Sorry but you seem to maybe miss some points :
- a fresh install on any new SSD consumes more lot power because of spotlight indexing, caches rebuilding, etc. This is normal and this is EXPECTED. If you want to compare battery life (eg. power consumption) between two SSD you need to compare the EXACT same OS version with the EXACT same softwares and launchagents / launchdaemons
- a faster SSD doesn't at all makes a CPU run hotter, this is the opposite. A faster SSD takes less time to handle file copy so when you make a file copy, your CPU can return to idle state in much less time. If you don't believe me you can still boot on a 5400/min hdd on a USB 2.0 bus to see if you will have more battery life...
I just wanted to throw in here that I've now tested on two computers (rMBP 13" 2014 and MBA 11" 2015) with Sintech adapters bought several months ago directly from them and the Adata XPG 8200 Pro and have great performance but very hot computers. I have tested booting from the same external drive (the overheating even happens when disk is internal and not boot disk) and this SSD adds about 20C to my CPU temperatures, idle or other. There are no strange background processes. For example the idle temp with the original Apple SSDs is around 35C and idle with the Adata is 50-55C.

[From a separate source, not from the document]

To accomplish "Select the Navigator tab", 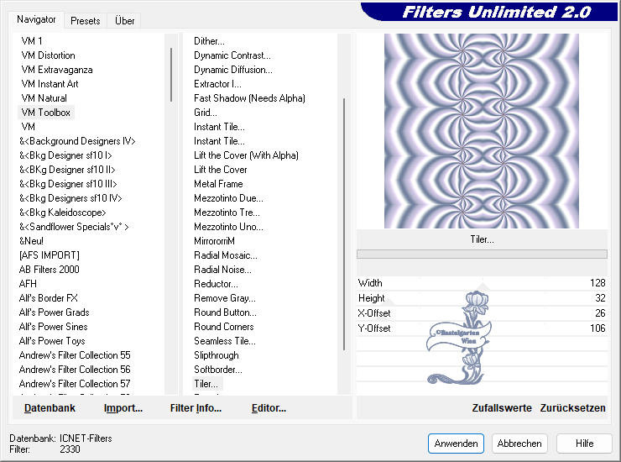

It seems pretty easily reproducible, I see at least one or two other people have this issue with this drive from a quick search in this thread. But I assume many others are having this problem and just not noticing it, really it took quite a while to see this issue after installing the drive.
Do other drives definitely not have this problem? The next best drive for me seems to maybe be the WD Black v3. Or can it really be some problem with the adapter I am using... or something else?? Has anyone actually verified that some of these drives do NOT cause overheating with measured temperatures?
Anyway I'm very confused and any help would be appreciated. For the time being going back to the Apple drive.